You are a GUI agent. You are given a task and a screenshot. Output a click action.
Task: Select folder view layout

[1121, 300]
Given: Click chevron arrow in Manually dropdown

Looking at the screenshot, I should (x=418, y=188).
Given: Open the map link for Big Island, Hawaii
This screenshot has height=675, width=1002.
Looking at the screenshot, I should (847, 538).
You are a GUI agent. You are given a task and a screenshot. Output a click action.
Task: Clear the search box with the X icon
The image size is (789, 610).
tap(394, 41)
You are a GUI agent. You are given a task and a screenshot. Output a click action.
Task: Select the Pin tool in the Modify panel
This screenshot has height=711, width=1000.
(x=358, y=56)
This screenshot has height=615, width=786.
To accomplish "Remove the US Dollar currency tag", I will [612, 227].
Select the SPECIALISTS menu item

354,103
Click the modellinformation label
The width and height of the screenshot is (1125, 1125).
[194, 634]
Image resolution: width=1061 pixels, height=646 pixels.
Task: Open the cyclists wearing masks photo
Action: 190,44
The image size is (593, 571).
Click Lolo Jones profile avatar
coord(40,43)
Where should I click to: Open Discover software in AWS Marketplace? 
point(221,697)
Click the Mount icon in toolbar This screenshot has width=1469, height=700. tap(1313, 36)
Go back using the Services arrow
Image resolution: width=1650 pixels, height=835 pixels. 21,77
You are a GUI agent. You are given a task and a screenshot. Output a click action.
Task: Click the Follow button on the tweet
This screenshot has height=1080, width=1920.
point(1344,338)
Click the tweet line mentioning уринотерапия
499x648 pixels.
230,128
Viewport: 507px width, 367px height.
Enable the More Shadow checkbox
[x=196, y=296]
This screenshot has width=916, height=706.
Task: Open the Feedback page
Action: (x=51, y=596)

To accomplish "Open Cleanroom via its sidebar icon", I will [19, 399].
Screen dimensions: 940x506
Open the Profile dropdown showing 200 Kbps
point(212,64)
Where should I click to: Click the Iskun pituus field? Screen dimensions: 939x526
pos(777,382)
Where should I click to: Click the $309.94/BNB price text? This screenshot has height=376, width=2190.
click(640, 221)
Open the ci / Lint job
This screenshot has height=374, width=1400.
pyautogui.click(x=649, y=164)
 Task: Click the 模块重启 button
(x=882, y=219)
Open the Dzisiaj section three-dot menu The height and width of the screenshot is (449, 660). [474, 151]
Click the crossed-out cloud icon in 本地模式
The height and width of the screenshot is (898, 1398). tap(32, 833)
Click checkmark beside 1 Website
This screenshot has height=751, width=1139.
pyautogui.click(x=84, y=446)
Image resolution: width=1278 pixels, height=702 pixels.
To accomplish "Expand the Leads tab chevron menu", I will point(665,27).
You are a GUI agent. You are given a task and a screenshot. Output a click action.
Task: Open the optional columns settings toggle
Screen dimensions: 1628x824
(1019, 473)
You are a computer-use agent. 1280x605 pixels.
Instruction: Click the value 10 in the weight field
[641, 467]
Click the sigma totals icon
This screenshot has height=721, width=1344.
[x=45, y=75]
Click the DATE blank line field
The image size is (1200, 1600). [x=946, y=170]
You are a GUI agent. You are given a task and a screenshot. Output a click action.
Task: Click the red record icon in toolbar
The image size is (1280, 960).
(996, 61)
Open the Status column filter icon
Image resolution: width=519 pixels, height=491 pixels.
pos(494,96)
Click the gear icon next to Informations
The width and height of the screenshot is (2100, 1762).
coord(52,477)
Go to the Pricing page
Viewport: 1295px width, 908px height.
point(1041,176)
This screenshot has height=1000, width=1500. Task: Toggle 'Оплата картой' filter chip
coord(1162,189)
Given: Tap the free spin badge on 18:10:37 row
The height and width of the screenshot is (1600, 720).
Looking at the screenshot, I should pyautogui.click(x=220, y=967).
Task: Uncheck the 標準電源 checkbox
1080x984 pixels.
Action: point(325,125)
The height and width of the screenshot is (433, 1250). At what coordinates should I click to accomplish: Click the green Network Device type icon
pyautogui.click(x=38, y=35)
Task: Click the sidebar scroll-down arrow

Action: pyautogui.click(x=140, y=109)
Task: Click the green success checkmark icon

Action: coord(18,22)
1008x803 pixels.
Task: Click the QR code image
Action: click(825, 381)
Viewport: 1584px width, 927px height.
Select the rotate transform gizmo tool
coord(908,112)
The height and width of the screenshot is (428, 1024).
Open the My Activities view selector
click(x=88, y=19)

■ ■ ■ ■ ■

▶ AIM OF THE EXERCISE:
Please give back, exactly as it stands above, the stretch from the line with "Open the Dzisiaj" through the line with "Task: Click the red record icon in toolbar", and no line outside it.

▶ EXPECTED ANSWER:
Open the Dzisiaj section three-dot menu The height and width of the screenshot is (449, 660). [474, 151]
Click the crossed-out cloud icon in 本地模式
The height and width of the screenshot is (898, 1398). tap(32, 833)
Click checkmark beside 1 Website
This screenshot has height=751, width=1139.
pyautogui.click(x=84, y=446)
Image resolution: width=1278 pixels, height=702 pixels.
To accomplish "Expand the Leads tab chevron menu", I will point(665,27).
You are a GUI agent. You are given a task and a screenshot. Output a click action.
Task: Open the optional columns settings toggle
Screen dimensions: 1628x824
(1019, 473)
You are a computer-use agent. 1280x605 pixels.
Instruction: Click the value 10 in the weight field
[641, 467]
Click the sigma totals icon
This screenshot has height=721, width=1344.
[x=45, y=75]
Click the DATE blank line field
The image size is (1200, 1600). [x=946, y=170]
You are a GUI agent. You are given a task and a screenshot. Output a click action.
Task: Click the red record icon in toolbar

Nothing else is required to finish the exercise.